→ AIM OF THE TASK:
Render the lines below as a Markdown table with the columns "Row" and "Line text," one row per line and no rows for blank lines. Leave the pictures out of the table.

→ EXCERPTED RECORDS:
** BEGIN **

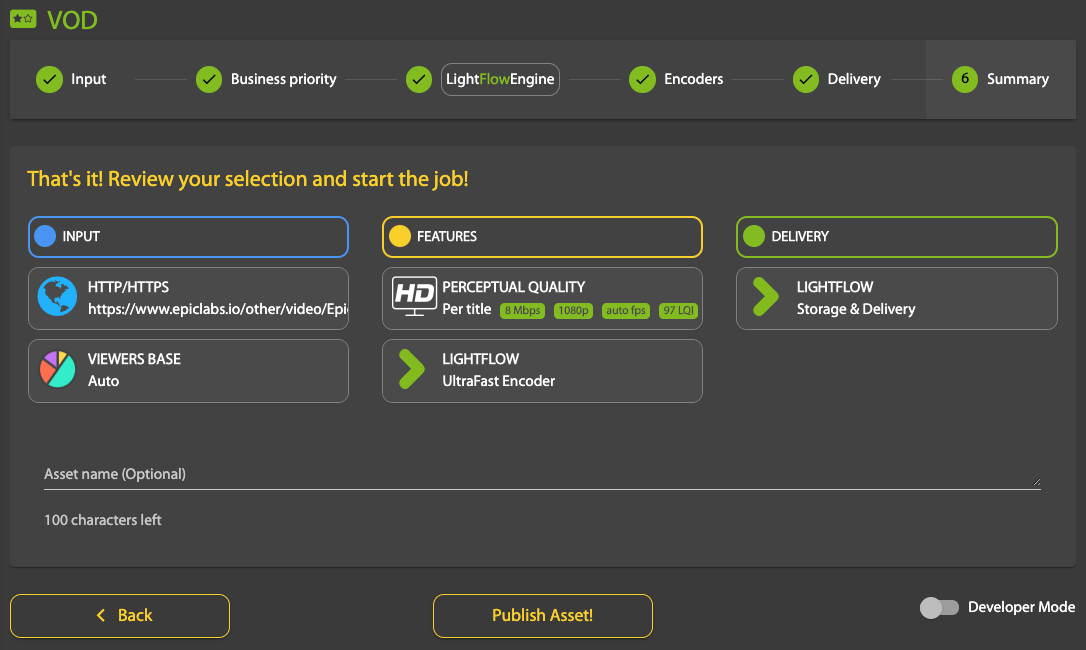The width and height of the screenshot is (1086, 650).
Task: Click the HD Perceptual Quality monitor icon
Action: (412, 297)
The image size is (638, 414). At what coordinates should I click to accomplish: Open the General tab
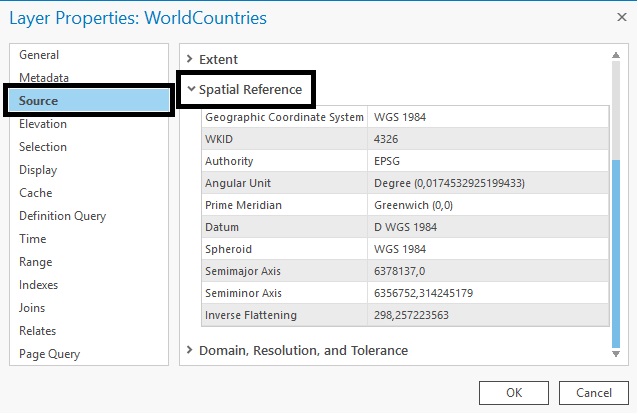pyautogui.click(x=39, y=55)
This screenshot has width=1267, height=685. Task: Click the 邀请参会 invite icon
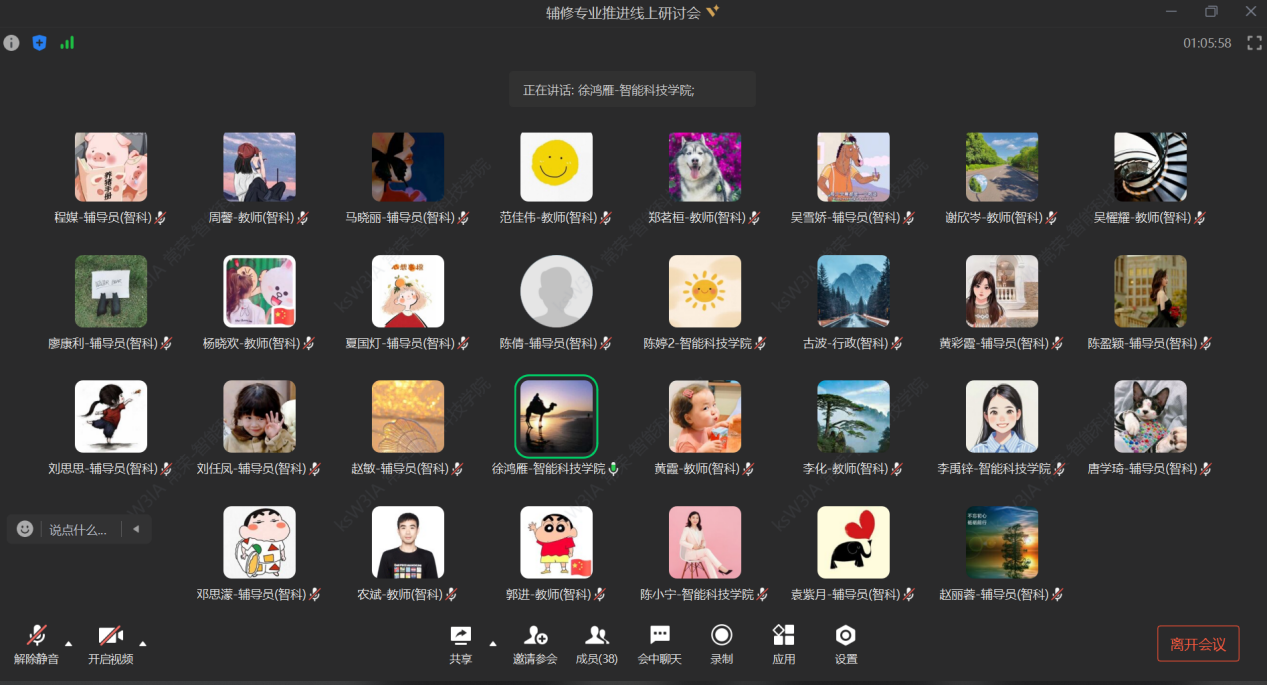535,643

** END **

→ EXERCISE OUTPUT:
| Row | Line text |
|---|---|
| 1 | The width and height of the screenshot is (1086, 650). |
| 2 | Task: Click the HD Perceptual Quality monitor icon |
| 3 | Action: (412, 297) |
| 4 | The image size is (638, 414). At what coordinates should I click to accomplish: Open the General tab |
| 5 | pyautogui.click(x=39, y=55) |
| 6 | This screenshot has width=1267, height=685. Task: Click the 邀请参会 invite icon |
| 7 | 535,643 |